William Grice Sherratt (born in Staffordshire in 1862) was trained in sheepfarming in Hawke's Bay, and, in 1881, settled in Poverty Bay. With C. D. Bennett, he established the mercantile firm of Bennett and Sherratt, which was taken over by the Gisborne S.F.M. and M. Co. Ltd. His public service included: Mayor of Gisborne (5 years), Chairman of page 417 Cook County Council (5 years), Chairman of Gisborne Harbour Board (4 years), and Chairman of Cook Hospital Board (8 years). He died on 15 November, 1943. Mrs. Sherratt, who also took a prominent part in all patriotic movements, was awarded the M.B.E. in 1918.
Margrave Thomas Trafford (born at Snitterby, Lincolnshire, in 1869) became an early settler in the Hangaroa district, and, later, took up land in Waimata Valley. When he retired from farming he settled at Waiohika. He was a member of Cook Hospital Board for 24 years and its chairman from 1929 till his death in June, 1947, served on Gisborne Harbour Board for 12 years, was a member of the East Coast Rabbit Board for 21 years, and, for several terms, sat on the Power Board.

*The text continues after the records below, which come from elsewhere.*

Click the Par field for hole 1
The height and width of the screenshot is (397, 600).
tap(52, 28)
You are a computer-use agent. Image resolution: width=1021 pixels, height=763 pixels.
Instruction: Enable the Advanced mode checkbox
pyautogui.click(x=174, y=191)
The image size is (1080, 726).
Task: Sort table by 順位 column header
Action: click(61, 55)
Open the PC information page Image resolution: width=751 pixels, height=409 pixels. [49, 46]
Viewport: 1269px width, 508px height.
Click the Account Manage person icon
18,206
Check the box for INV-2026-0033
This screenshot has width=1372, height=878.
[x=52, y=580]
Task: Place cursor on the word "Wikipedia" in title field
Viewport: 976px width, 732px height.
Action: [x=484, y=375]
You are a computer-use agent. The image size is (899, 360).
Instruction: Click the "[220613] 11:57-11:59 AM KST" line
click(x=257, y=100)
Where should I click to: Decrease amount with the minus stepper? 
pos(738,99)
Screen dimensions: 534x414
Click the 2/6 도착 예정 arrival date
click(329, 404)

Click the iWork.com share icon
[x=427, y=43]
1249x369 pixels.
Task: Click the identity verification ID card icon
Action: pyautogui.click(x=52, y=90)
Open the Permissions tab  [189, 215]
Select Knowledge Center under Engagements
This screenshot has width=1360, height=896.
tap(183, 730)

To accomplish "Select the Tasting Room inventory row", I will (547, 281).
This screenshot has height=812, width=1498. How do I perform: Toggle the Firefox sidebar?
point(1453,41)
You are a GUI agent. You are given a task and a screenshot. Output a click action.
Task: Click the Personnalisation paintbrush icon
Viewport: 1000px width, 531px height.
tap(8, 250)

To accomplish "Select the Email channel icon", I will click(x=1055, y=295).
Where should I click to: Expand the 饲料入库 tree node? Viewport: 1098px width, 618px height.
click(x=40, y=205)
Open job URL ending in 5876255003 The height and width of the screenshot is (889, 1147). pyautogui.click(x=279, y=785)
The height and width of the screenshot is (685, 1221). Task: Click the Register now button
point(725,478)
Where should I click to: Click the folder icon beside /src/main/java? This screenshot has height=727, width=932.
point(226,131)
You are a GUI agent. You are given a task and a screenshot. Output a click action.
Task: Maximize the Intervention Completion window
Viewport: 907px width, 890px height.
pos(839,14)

Howard Kenway (born at Yardley, near Birmingham, in 1863) received his business training with Rowntrees, of Scarborough. In 1883 he joined his brothers on a sheep station in the Waimata district. Subsequently he took over the management of the Kiore Co.'s properties. He served as chairman of Cook County Council, as well as chairman of the Hospital Board, and was a staunch supporter of the Y.M.C.A. and all patriotic movements. He died on 2 June, 1939.
An epidemic of la grippe occurred in Poverty Bay circa 1810 during the siege of Matai pa, and the struggle had to be abandoned. The attackers (T'Aitanga-a-Hauiti) were followed back towards Uawa by a force of T'Aitanga-a-Mahaki, and some who were too weak to escape were slain at Turihaua and others at Waiomoko and Pouawa. The death rate at Tokomaru Bay was so heavy that the victims had to be hurriedly buried in the sandhills. When an eruptive complaint which, it was feared, might be smallpox, spread among the Poverty Bay natives in April, 1845, William Williams vaccinated 200 of them. Grave epidemics of influenza and typhoid fever occurred in 1847.
In 1854 measles was carried to Wairoa by some Bay of Plenty visitors for the tangi in memory of the chief Apatu, who was drowned in the previous year. The malady quickly spread to Poverty Bay and the East Coast. It was followed by an equally grave epidemic of dysentery. Influenza raged both in 1855 and 1860, and there was also an epidemic of typhoid in the latter year. In 1875 measles carried off a large number of wairoa natives.
Between July and October, 1891, typhoid in a severe form broke out on the East Coast, causing scores of deaths. There were 72 fatal cases in Waiapu alone. A severe outbreak of typhoid fever in Waiapu in March, 1911, had its origin at Hiruharama. Sixty cases of diphtheria (including 28 in Gisborne) were reported in Poverty Bay in May, 1917.
During the dreadful epidemic of pneumonic influenza in November, 1918, the steamer services to and from Gisborne were stopped; all buildings (except churches) in which large numbers of people were accustomed to congregate were closed, the banks did not open for ten days, tangis were prohibited, business premises were closed at 3 p.m. each day, and food for invalids was distributed by volunteer drivers. A Vigilance Committee at Wairoa advertised that callers there would require to be disinfected and medically examined, and that suspects would be quarantined for five days. Visitors were also warned that no accommodation would be made available to them, and that they were on no account to approach a garage for petrol. Among 5,959 deaths in the Dominion only 58 were notified at Gisborne. Most of the victims came within the 30–40 age group, and the percentage of deaths among men was slightly higher than among women.
Among 950 cases of infantile paralysis in the Dominion in 1948 only 23 occurred in the East Cape Health District.